Pages

Wednesday, 30 October 2019

‘It’s Your Body, And Your Choice’: John Legend Creates #MeToo Friendly ‘Baby It’s Cold Outside’

Well, the much-hated “War on Christmas” arrived early this year with music icons John Legend and Kelly Clarkson changing the lyrics to the classic song “Baby It’s Cold Outside” to be a bit more #MeToo friendly.
Speaking with Vanity Fair, Legend revealed that he and songwriter Natasha Rothwell rewrote the song to reflect a more woke mindset, which will include such feminist lyrics like “it’s your body, and your choice.” He will be performing it with Kelly Clarkson.
“The new lyrics hear Clarkson sing ‘What will my friends think?’, with Legend replying: ‘I think they should rejoice.’ Kelly, 37, then sings: ‘… if I have one more drink?’, with John singing: ‘It’s your body, and your choice,” Metro reported of the song changes.
Vanity Fair added that the song will be “every bit as fun and swinging as the original, and its newfound sensitivity feels genuine, not performative.”
Though Legend and Clarkson are certainly the first two mainstream artists to make such a drastic change to the song, they are not the first; Idina Menzel and Michael Buble’s version made slight alterations to the lyrics so as to make them a bit more kid-friendly, with “what’s in this drink?” being replaced by “was that a wink?” and “maybe just a half a drink more” being replaced by “maybe just a soda pop more.”
During Christmas last year, “Baby It’s Cold Outside” became the center of national controversy when feminists, unable to see the nuance in the song’s flirtatious nature, deemed it a date rape anthem, which prompted a Cleveland radio station to ban the song entirely after some listeners complained it sent the wrong message in the #MeToo era.
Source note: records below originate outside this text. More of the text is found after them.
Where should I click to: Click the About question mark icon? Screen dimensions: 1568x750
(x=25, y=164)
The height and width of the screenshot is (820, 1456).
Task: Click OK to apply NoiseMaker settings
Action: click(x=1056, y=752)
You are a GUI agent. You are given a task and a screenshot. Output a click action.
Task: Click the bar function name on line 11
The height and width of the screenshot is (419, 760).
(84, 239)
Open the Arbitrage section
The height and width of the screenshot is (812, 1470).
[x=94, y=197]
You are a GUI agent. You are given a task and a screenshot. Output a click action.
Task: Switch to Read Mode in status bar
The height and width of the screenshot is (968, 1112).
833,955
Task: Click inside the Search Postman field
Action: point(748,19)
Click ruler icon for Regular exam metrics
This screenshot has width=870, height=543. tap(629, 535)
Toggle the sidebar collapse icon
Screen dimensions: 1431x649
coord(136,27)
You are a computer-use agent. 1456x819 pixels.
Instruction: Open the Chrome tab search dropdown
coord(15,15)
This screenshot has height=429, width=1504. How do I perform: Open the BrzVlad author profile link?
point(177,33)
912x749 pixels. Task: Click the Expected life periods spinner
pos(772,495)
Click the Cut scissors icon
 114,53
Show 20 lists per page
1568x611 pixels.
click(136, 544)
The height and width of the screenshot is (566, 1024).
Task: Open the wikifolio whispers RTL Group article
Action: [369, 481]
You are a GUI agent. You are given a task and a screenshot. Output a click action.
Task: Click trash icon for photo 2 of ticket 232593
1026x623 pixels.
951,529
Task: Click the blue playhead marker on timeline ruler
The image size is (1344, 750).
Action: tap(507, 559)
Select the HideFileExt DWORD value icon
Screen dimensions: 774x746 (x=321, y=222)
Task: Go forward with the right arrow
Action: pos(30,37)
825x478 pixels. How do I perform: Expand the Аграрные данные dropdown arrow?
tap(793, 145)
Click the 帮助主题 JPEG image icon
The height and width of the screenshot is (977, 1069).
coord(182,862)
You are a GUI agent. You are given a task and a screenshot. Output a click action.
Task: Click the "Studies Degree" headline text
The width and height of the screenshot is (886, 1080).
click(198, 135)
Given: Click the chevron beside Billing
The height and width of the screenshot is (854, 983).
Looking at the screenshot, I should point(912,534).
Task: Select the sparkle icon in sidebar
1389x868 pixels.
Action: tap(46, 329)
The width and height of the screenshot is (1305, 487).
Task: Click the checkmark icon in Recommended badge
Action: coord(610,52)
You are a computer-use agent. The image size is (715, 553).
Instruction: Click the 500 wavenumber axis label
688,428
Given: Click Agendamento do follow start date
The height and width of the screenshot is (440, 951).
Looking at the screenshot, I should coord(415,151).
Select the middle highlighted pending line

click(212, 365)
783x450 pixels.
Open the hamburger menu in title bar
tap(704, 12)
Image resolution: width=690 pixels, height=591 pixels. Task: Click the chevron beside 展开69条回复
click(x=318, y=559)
However, the song’s creator, Frank Loesser, intended it as a flirtatious song between a man and a woman on a cold winter’s night, with critics typically overlooking the part where the woman sings, “Baby it’s cold outside” in unison with her male partner, signifying that the two were always in sync. Frank Loesser’s daughter also asserted that was the case.
Surprisingly, the song has its share of defenders in feminist circles who say the song explores the conflicts sexually-free women faced in an era that frowned upon them. Persephone Magazine made this argument:
The structure of “Baby” is a back and forth conversation between the male and female singers. Every line the woman utters is answered by him, until they come together at the end of the song. When we just look at “Say, what’s in this drink,” we ignore the lines that proceed and follow this, which are what indicates to the listener how we’re supposed to read the context.
The song sets up a story where the woman has dropped by her beau’s house on a cold winter night. They talk in the first verse about how long she’s going to stay. She has “another drink” and stays longer, and then later in the evening it’s implied that she’s going to sleep over.
If we look at the text of the song, the woman gives plenty of indication that she wants to stay the night. At the time period the song was written (1936), “good girls,” especially young, unmarried girls, did not spend the night at a man’s house unsupervised. The tension in the song comes from her own desire to stay and society’s expectations that she’ll go. We see this in the organization of the song — from stopping by for a visit, to deciding to push the line by staying longer, to wanting to spend the entire night, which is really pushing the bounds of acceptability. Her beau in his repeated refrain “Baby, it’s cold outside” is offering her the excuses she needs to stay without guilt.